In November 2015, the team participated in a blitz tournament Lucerne, where they competed against domestic club teams including Rapperswil, Luzern, Genf and YB. They ended the tournament with a win, a draw and a pair of losses.

The team was back for the 2016 edition of UEFA Women's Under 16's Development tournament. Their competition included Azerbaijan and Malta. The team only lost to Malta 1-2 after conceding a goal in the final minute of the game. They lost to Austria 0–4.

=== National U-17 team ===
The team participated in the 2017 UEFA Development Tournament in Macedonia. They were in a group with Israel, Romania and host Macedonia. They defeated Macedonia 3–2, lost to Israel 0–3 and lost to Romania 0–2. Their victory against Macedonia was the first time a Liechtenstein women's national football team had ever won an international match across all age levels. They were coached in the tournament by Selina Ruckstuhl.

=== National U-19 team ===
FIFA, UEFA and LFV committed to working on the development of women's football in the country, including the creation of youth women's national teams as part of efforts to create a senior national team. Among other things, this resulted in girls and women players jerseys, shin guards and shoes so all players would have access to the same level of equipment and consistency of materials across the local women's football ecosystem.
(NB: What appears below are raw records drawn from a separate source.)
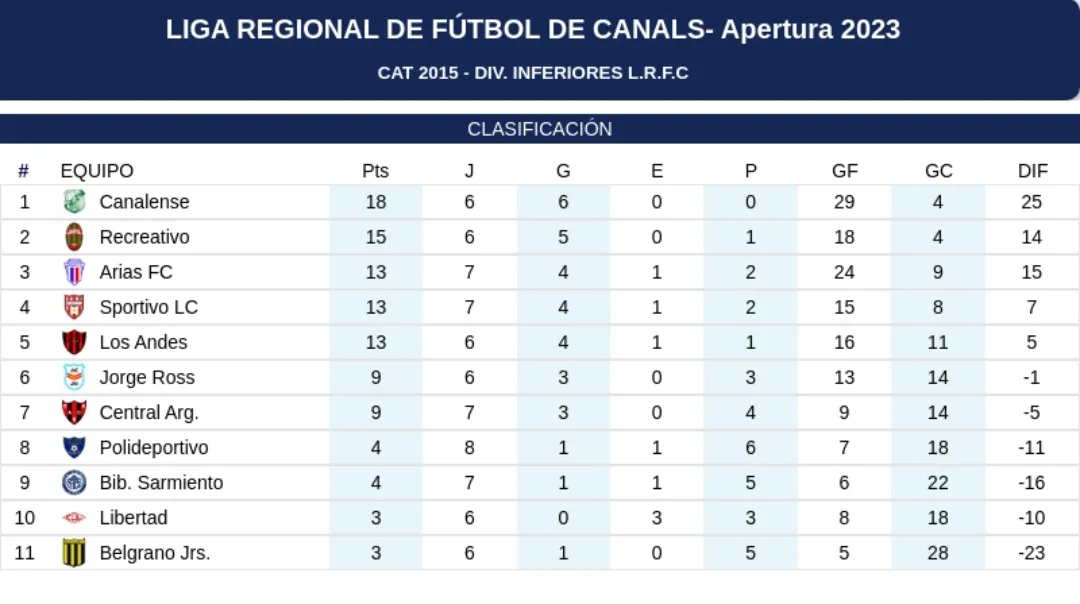Open the Canalense team name link
This screenshot has width=1080, height=604.
coord(144,202)
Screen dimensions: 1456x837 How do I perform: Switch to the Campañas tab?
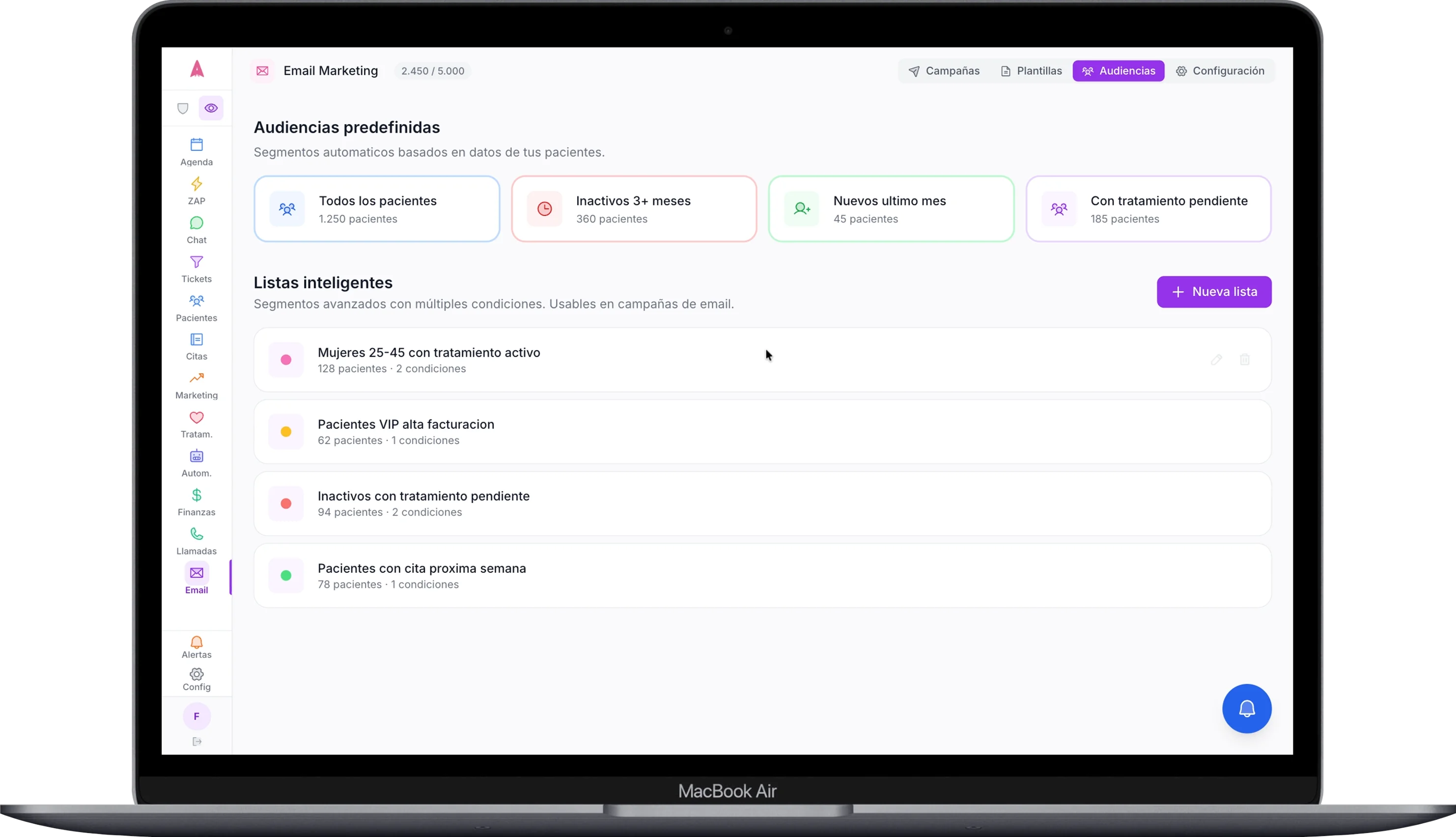click(944, 71)
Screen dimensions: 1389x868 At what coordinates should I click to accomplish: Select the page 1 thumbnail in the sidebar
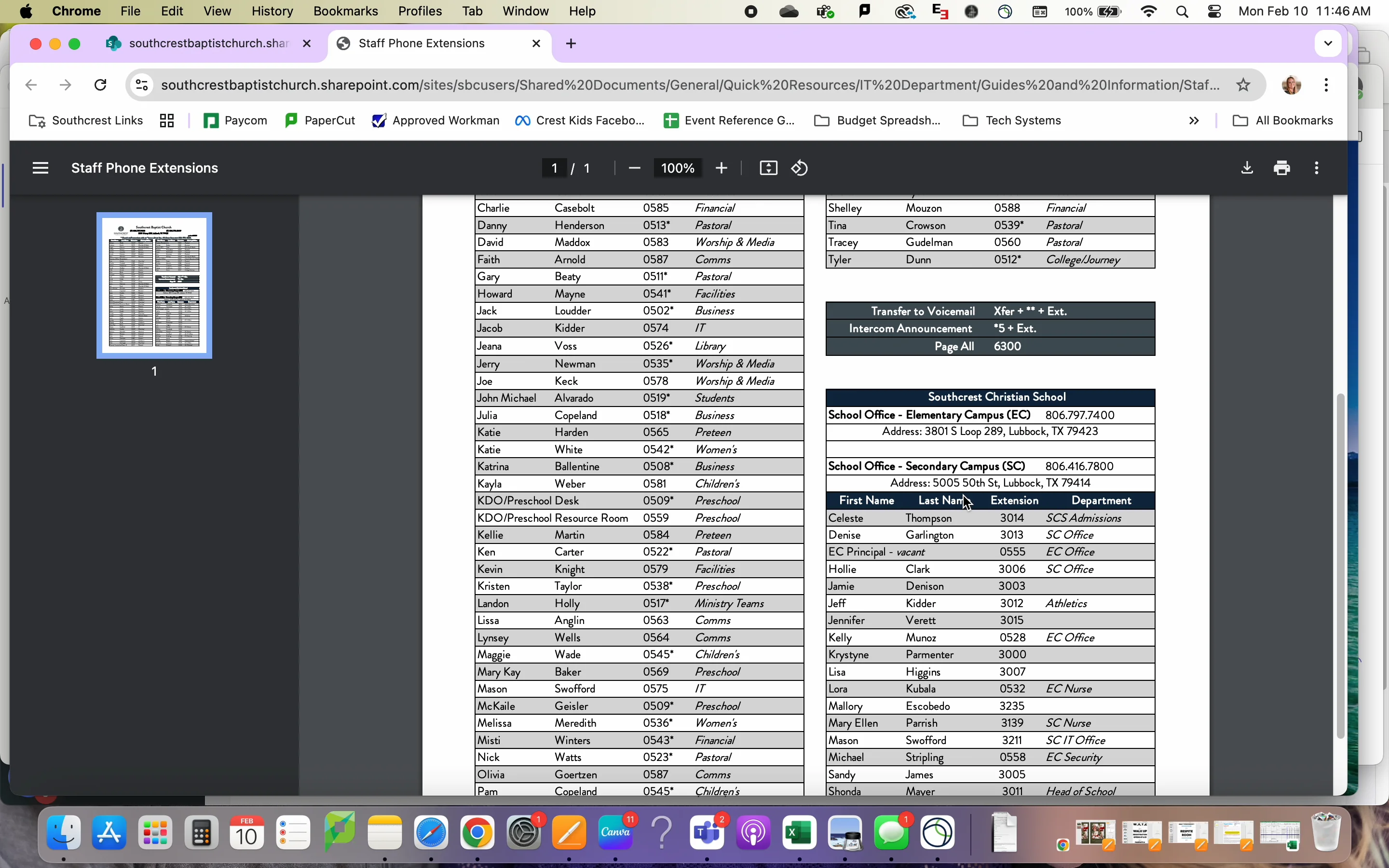pyautogui.click(x=154, y=285)
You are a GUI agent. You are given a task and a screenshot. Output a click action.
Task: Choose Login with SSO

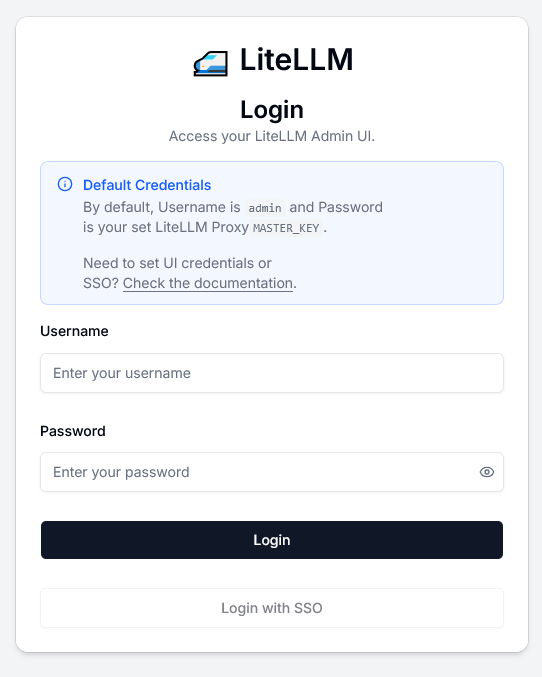coord(272,608)
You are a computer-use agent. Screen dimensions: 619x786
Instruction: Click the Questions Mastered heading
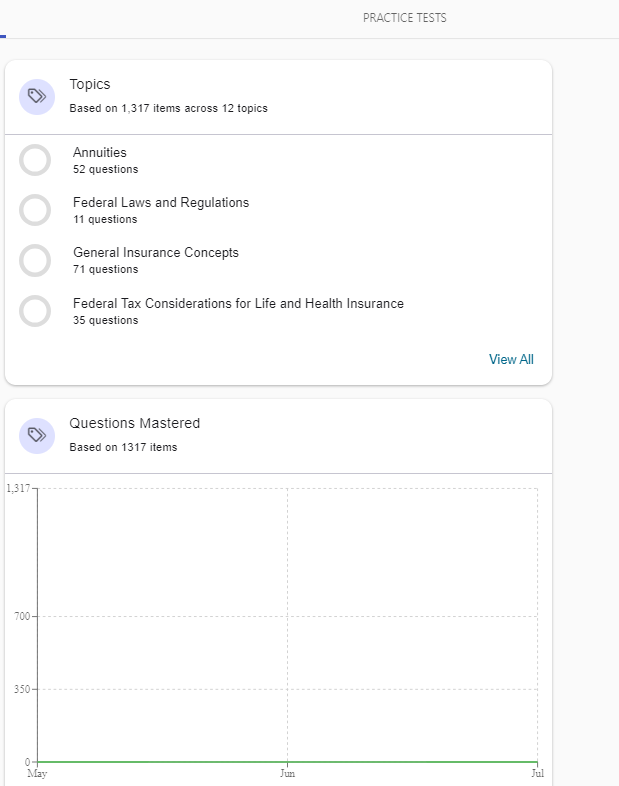134,423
These materials were distributed at a ceremony in September 2017. Following this ceremony at Sportplatz Blumenau in Triesen, the national U-19 team played their first game in their history against East Switzerland women's U-19 club side St.Gallen-Goldach. The U-19 team lost 4–3. They had led 0–2 going into the end of the first half.

The team played a friendly in October 2017 against Luxembourg which they drew 3–3. This game was their first official international match in their history. The national team is scheduled to play in the 2018–19 Women's Euro Under-19 Championship. Their qualification group, Group 6, included Denmark, Serbia and Greece. This competition served as the team's international debut. The team was coached by Selina Ruckstuhl, who also coaches OFV Under-15 girls' regional selection and FC Bühler.